Passage given:
● ● ● ●

The Company believes that its policies and procedures now in effect are
in compliance with applicable laws and with the permits relating to the
facilities in all material respects. However, in the normal course of its
business, the Company is exposed to risks relating to possible releases of
hazardous substances into the environment. Such releases could cause substantial
damage or injuries.
11
12
Environmental expenditures have been and will continue to be material. It is
impossible to predict or quantify the impact of future environmental laws,
regulations and costs.
SEASONALITY
Sales of the Company's fertilizer products to agricultural customers are
typically seasonal in nature and usually result in the Company's generating a
greater amount of net sales and operating income in the spring (the Company's
fourth fiscal quarter). The Company has reduced its seasonal exposure to the
agricultural market over the last several fiscal years by increasing the
percentage of its net sales to industrial customers whose purchases are more
evenly spread over the Company's fiscal year. The Company anticipates that the
percentage of net sales to industrial customers will continue to increase over
the next several fiscal years.
FINANCIAL INFORMATION ABOUT FOREIGN AND DOMESTIC OPERATIONS AND EXPORT SALES
The amount of revenue attributable to the Company's sales to foreign
markets over the last three fiscal years and value of the Company's assets
located outside the United States over the last three fiscal years is set forth
in the Company's 1999 Annual Report to Shareholders under the caption "Note
12-Segment Information" contained in the "Notes to Consolidated Financial
Statements," which information is incorporated herein by reference.
OUTLOOK AND UNCERTAINTIES
Except for the historical statements and discussions, statements set
forth in this report may constitute "forward-looking statements" within the
meaning of Section 21E of the Securities Exchange Act of 1934, as amended. In
some cases, forward-looking statements can be identified by the use of
terminology such as "may," "will," "expects," "believes," "plans,"
"anticipates," "estimates," "potential," or "continue," the negatives thereof or
other comparable terminology. Since these forward-looking statements rely on a
number of assumptions concerning future events, risks and other uncertainties
that are beyond the Company's ability to control or predict with certainty,
actual results may differ materially from such forward-looking statements.

● ● ● ●

Extracted entries:
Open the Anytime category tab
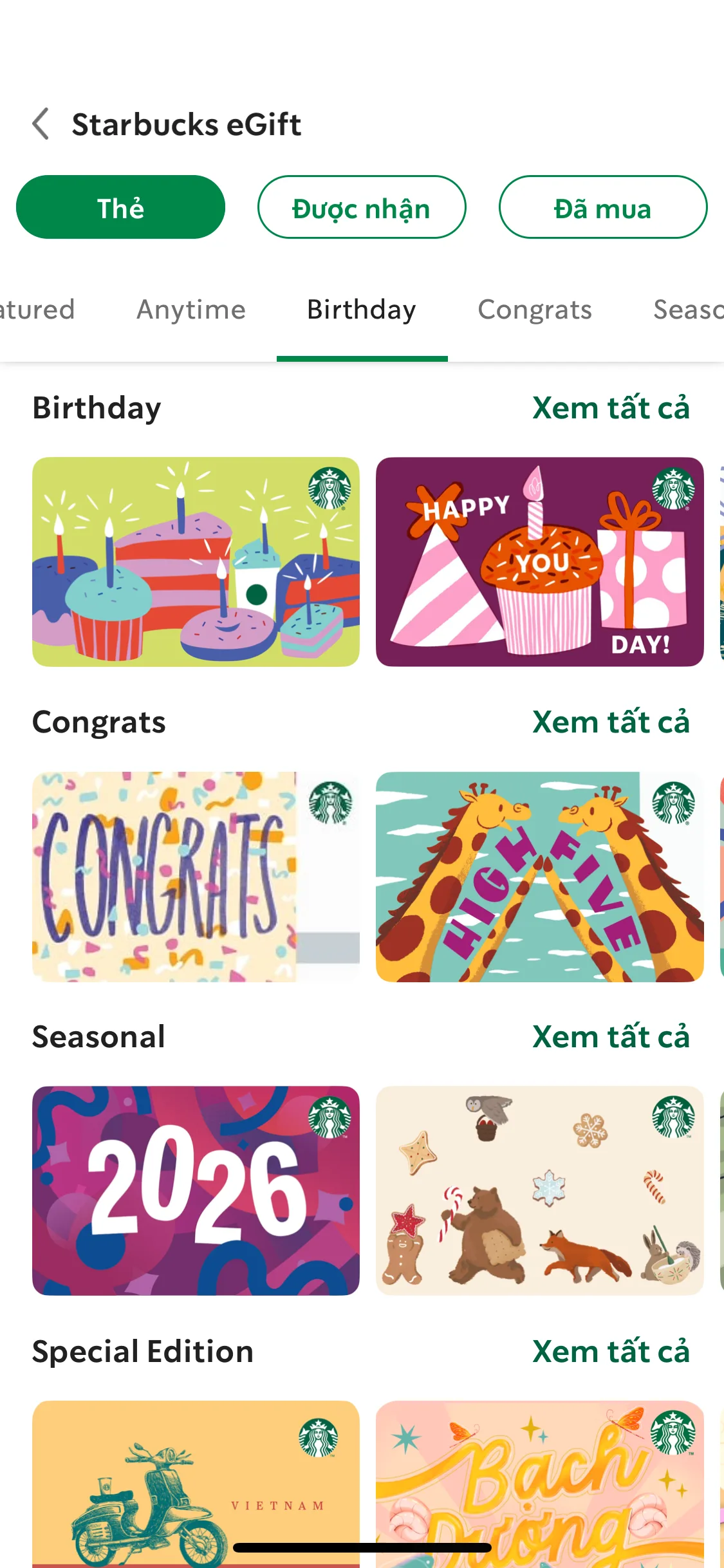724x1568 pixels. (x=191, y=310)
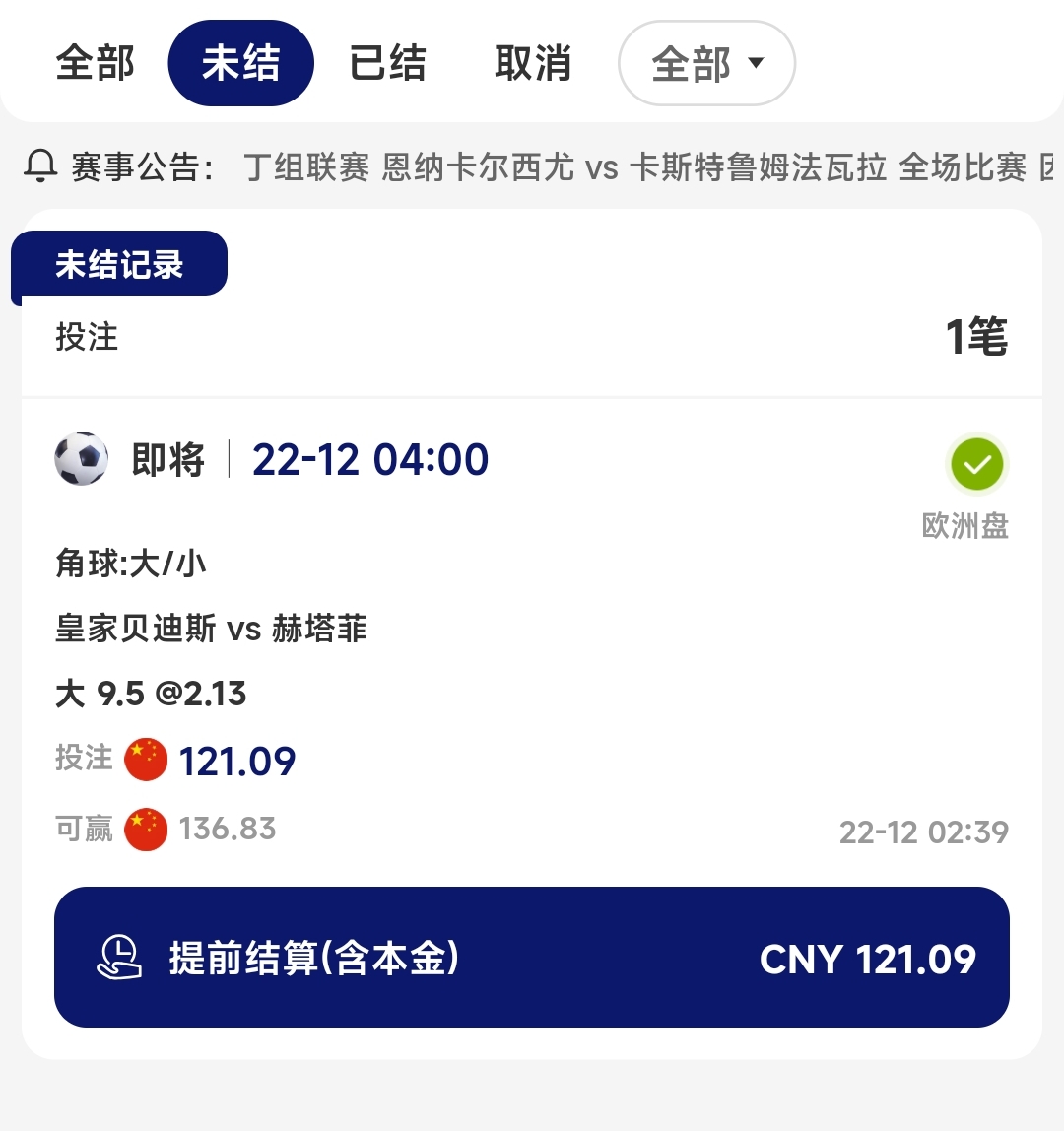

● ● ● ●

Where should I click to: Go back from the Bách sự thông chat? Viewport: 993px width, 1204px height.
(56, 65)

● ● ● ●

Task set:
**a.** Transcribe the fertilizer company's report word for word from "OUTLOOK AND UNCERTAINTIES" to "such forward-looking statements.".
**b.** Go on with the fertilizer company's report, starting after its last sentence.

Results for each task:
**a.**
OUTLOOK AND UNCERTAINTIES
Except for the historical statements and discussions, statements set
forth in this report may constitute "forward-looking statements" within the
meaning of Section 21E of the Securities Exchange Act of 1934, as amended. In
some cases, forward-looking statements can be identified by the use of
terminology such as "may," "will," "expects," "believes," "plans,"
"anticipates," "estimates," "potential," or "continue," the negatives thereof or
other comparable terminology. Since these forward-looking statements rely on a
number of assumptions concerning future events, risks and other uncertainties
that are beyond the Company's ability to control or predict with certainty,
actual results may differ materially from such forward-looking statements.

**b.**
Future events, risks and uncertainties that could cause a material difference in
such results include, but are not limited to:
Factors Affecting Fertilizer Demand and Prices. With virtually all of
its nitrogen net sales and approximately 78% of its total net sales in fiscal
1999 derived from domestic markets, the Company's operating results are highly
dependent upon conditions in the U.S. agricultural industry. A variety of
factors beyond the Company's control can materially affect domestic fertilizer
demand and pricing. These factors include, but are not limited to, futures
prices for crops that require significant fertilizer application, U.S. planted
acreage, government agricultural policies, projected grain stocks, crop failure,
weather, changing or unpredictable crop choices by farmers and changes in
agricultural production methods. Since fertilizers, particularly anhydrous
ammonia and urea, are also used for industrial applications, industrial markets
and the general economy can also affect product demand and prices.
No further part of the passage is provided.